[Your instructions]: With the images removed, write out every line below exactly.

(Stored records)
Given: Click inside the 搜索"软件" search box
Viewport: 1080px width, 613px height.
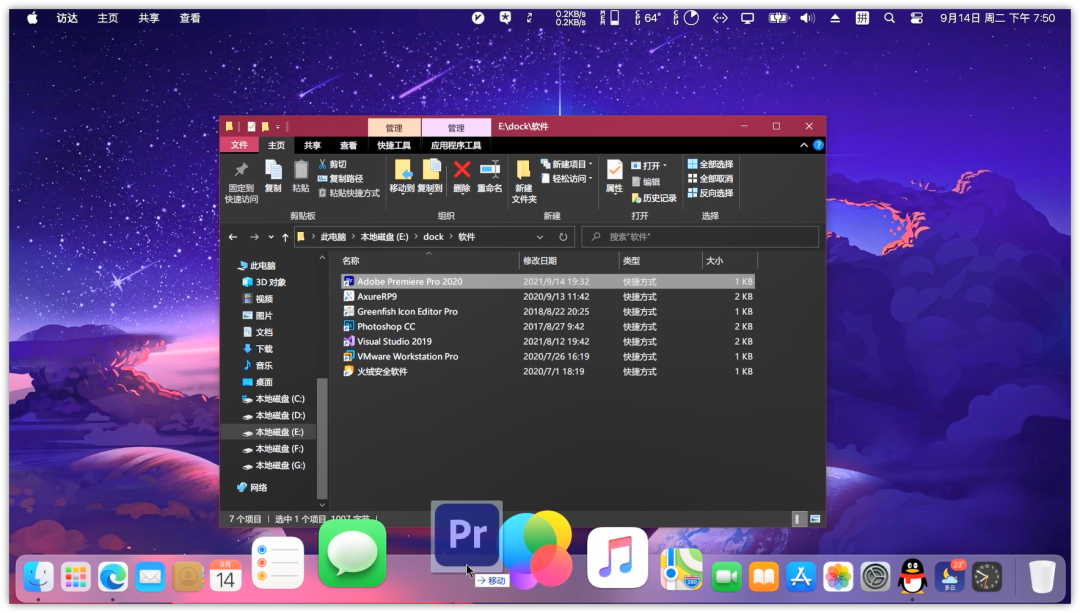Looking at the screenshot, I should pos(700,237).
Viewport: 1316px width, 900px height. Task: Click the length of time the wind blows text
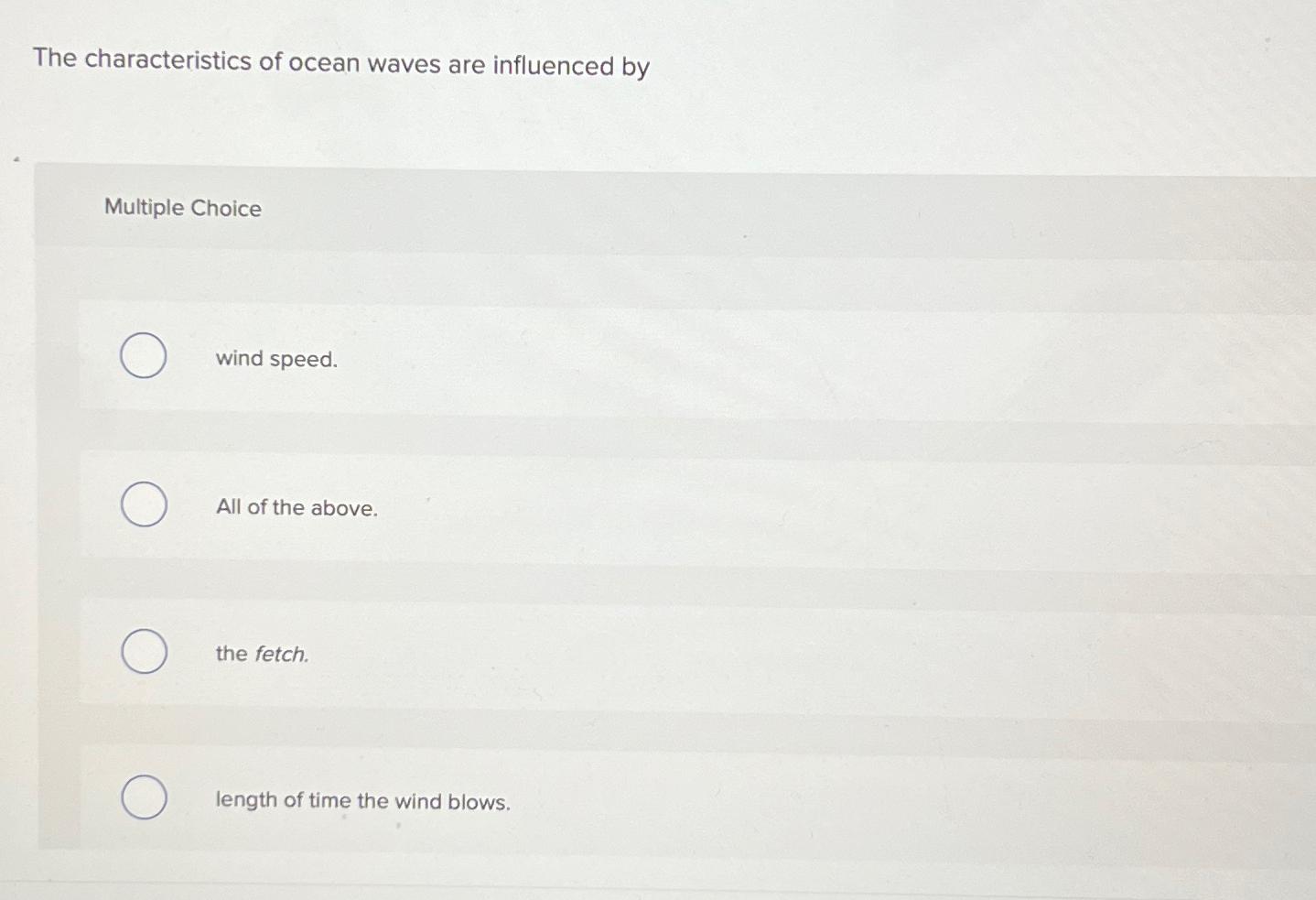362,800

[Response to the task]:
Given: Click inside the 搜索"软件" search box
Viewport: 1080px width, 613px height.
Looking at the screenshot, I should pos(700,237).
Viewport: 1316px width, 900px height. Task: Click the length of time the wind blows text
362,800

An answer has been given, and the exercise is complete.